Sin embargo, el virus chino que realmente Trump teme, no es el Covid-19. Es la
competencia de libre mercado contra las manufacturas chinas. La balanza comercial
desfavorable de los Estados Unidos en su comercio directamente con China y los
mercados que la industria y el comercio de ese país ganan cotidianamente es lo que
preocupa no solamente al presidente, sino a la elite de poder estadounidense y al complejo industrial-militar. Porque eso significa que, de no revertirse la situación, China
más tarde o más temprano se convertirá el la primera potencia planetaria.

En este contexto, resulta interesante detenerse en la intervención de Xi Jimping ante la
Asamblea General de la ONU. Xi hizo gala de sus formas radicalmente opuestas a las de
su par estadounidense. Gentil y siempre políticamente correcto, el presidente chino instó
a los países reunidos en la ONU a afrontar la pandemia con solidaridad y resaltó la
importancia de seguir las pautas de la ciencia y de la OMS para acabar con la crisis.
Rechazó cualquier intento de politización o estigmatización en medio de la pandemia e
hizo un llamado a actuar de forma conjunta para afrontar la crisis sanitaria y económica.
Aseguró que su gobierno compartirá el conocimiento en control de epidemias, colaborará
en las investigaciones sobre la transmisión del virus y facilitará tratamientos a países en
vías de desarrollo.

Xi hizo un llamado al diálogo como mecanismo para superar las diferencias entre países.
No estamos interesados en luchar en una guerra fría o en una caliente con ningún país.
Continuaremos resolviendo nuestras diferencias mediante el diálogo y la negociación,
aseguró.

Xi tiene formas diplomáticas acordes con los principios de la ONU y es a todas luces más
amable que Trump. Pero no por ello miente menos. No quiere guerras ni frías ni calientes
pero su gobierno sostiene un conflicto limítrofe extremadamente peligroso con otra
potencia nuclear como India. Hace maniobras militares riesgosas ante Taiwán, país sobre
el cual reclama soberanía. Impone su dominio sobre el mar de China Meridional mediante
el establecimiento de islas artificiales. Insta a la solidaridad global pero la industria china
es la más contaminante del planeta y hace pocos esfuerzos por modificar esa condición.
Estas contradicciones que pudieron observarse con Trump y Xi, también se hicieron
evidentes en la mayoría de los líderes globales, que hablaron ante una Asamblea
caracterizada por el mutismo.

La ONU débil

Una de las particularidades de esta inédita Asamblea de la ONU, mayoritariamente virtual
y con mensajes grabados, fue que no hubo lugar para réplicas ni debates entre los
participantes. Dicho de otra manera, no hubo diálogo.
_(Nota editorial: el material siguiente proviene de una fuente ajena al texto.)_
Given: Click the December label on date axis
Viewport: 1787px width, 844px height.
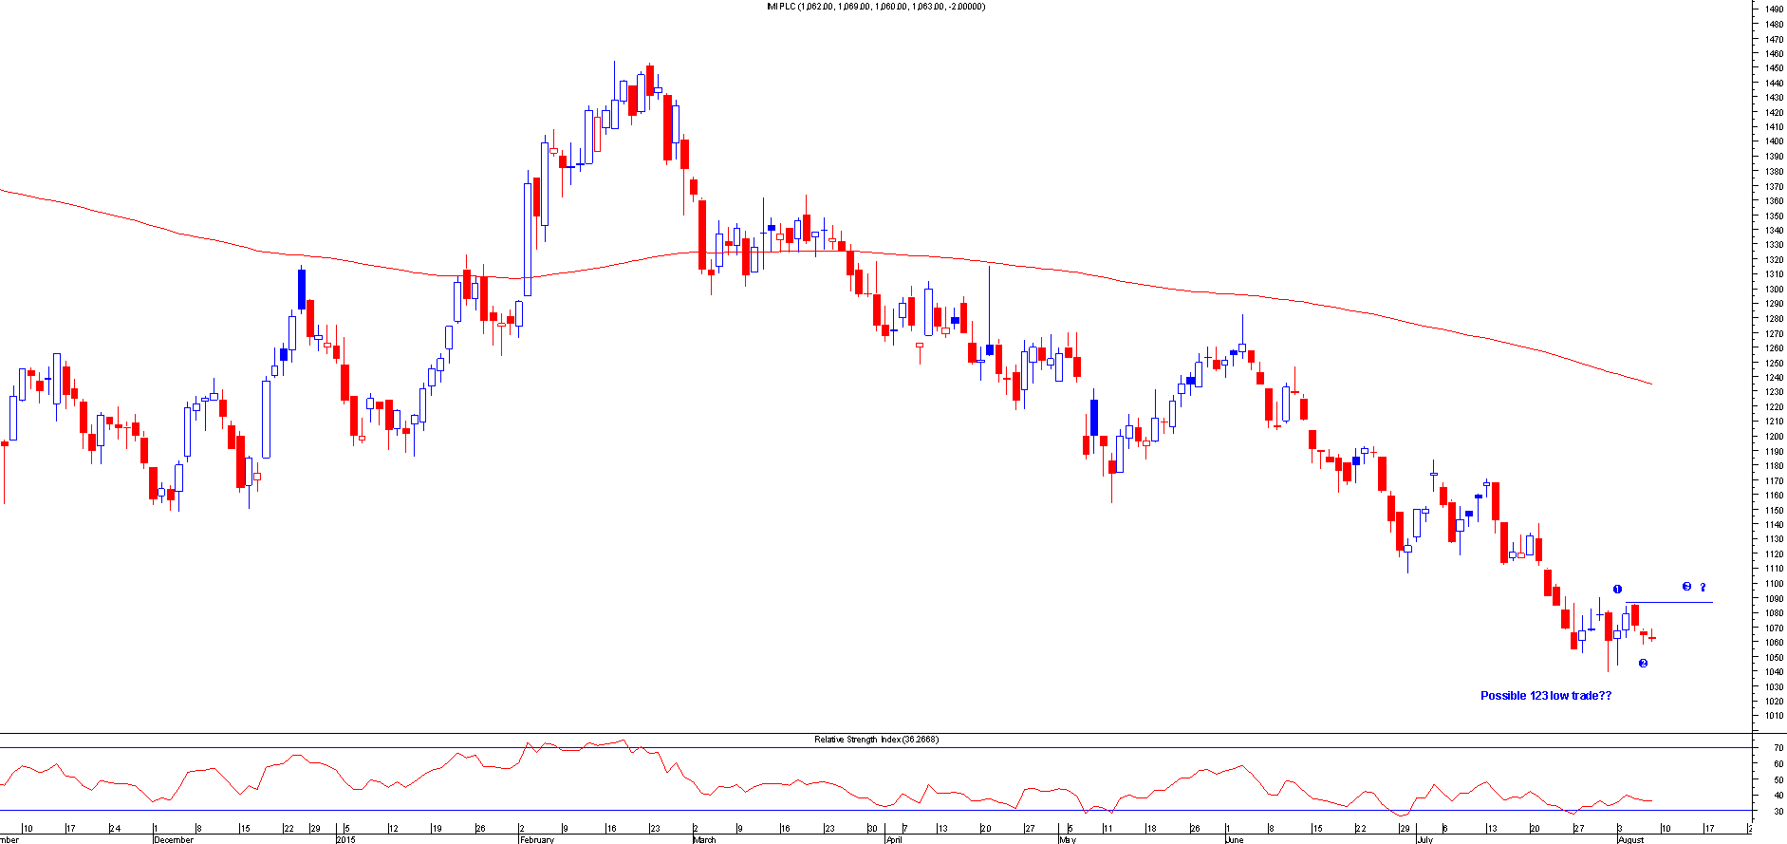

Es muy significativo que un foro creado como ámbito propicio para la comunicación, para
la búsqueda de consensos, para la búsqueda de la paz y la seguridad globales, no haya
tenido espacio para el debate.

Es una buena pauta de la debilidad que atraviesa la ONU en lo que se refiere
precisamente a su esencia. Quizás su principal problema es que finalmente concluye por
reflejar aquel esquema de poder vigente al finalizar la Segunda Guerra Mundial, sin
percatarse de que los 75 años transcurridos configuraron un mundo muy distinto, pero en
el cual existe una alarmante tendencia a repetir antiguos errores, aunque ahora con el
apoyo de un despliegue tecnológico nunca antes visto.
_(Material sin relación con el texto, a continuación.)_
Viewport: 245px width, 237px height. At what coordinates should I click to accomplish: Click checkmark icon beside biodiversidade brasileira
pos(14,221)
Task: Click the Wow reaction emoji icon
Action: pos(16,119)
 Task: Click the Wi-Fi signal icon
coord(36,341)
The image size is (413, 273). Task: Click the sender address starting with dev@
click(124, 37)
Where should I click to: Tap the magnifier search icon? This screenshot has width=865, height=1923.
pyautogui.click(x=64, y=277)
La ONU es un punto de encuentro y de diálogo necesario, pero en su estado actual no
funciona. Necesita imperiosamente cambiar para volver a cumplir la función que tenía y
algunas funciones nuevas que antes no tenía. Pero por sobre todas las cosas, la ONU
debe estar al servicio del mundo y no de sí misma, y no al servicio de cualquier clase de
mundo, sino de uno que sea capaz de aprender de sus errores para no volver a repetirlos.